### Given entries ###
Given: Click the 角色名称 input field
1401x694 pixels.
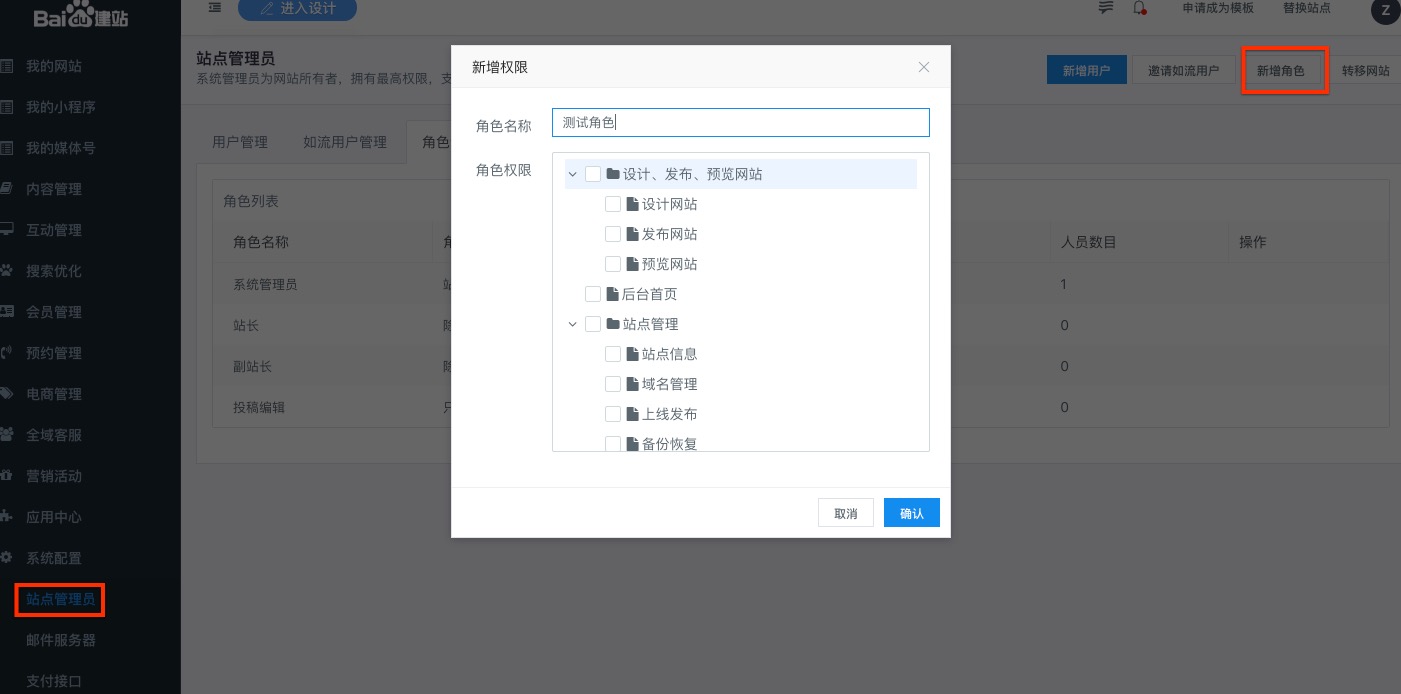Looking at the screenshot, I should [740, 122].
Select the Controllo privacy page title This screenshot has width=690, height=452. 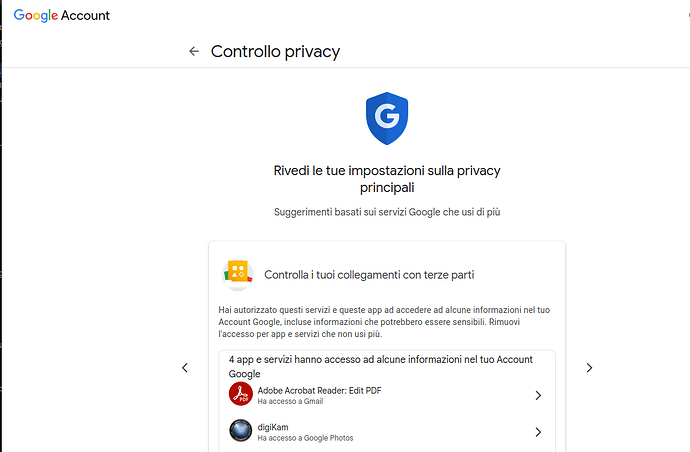click(275, 52)
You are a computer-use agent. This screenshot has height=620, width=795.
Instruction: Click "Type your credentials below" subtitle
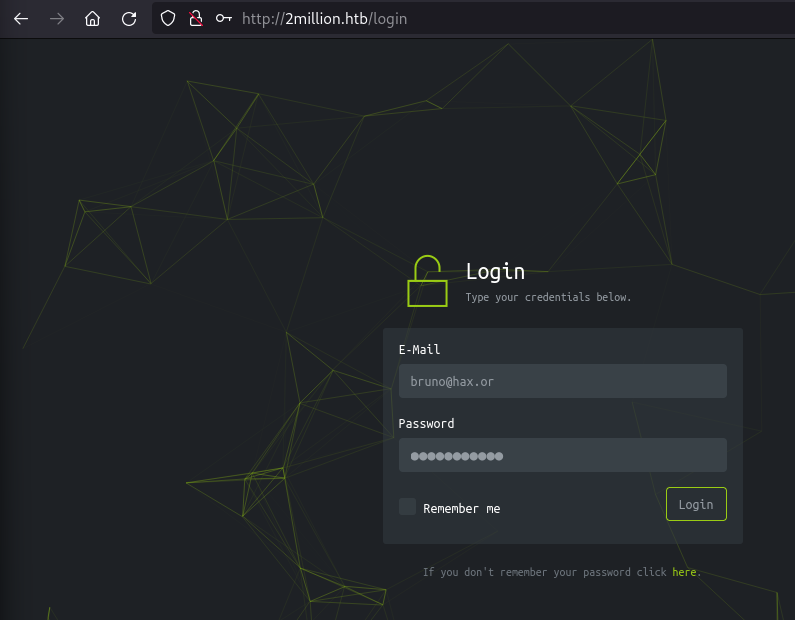pyautogui.click(x=548, y=297)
###
Exercise objective:
From the line holding "You are a computer-use" to the final line of the data above, give each line again exactly, both ends included, and drop the pictures.

Written reply:
You are a computer-use agent. This screenshot has height=620, width=795.
Instruction: Click "Type your credentials below" subtitle
pyautogui.click(x=548, y=297)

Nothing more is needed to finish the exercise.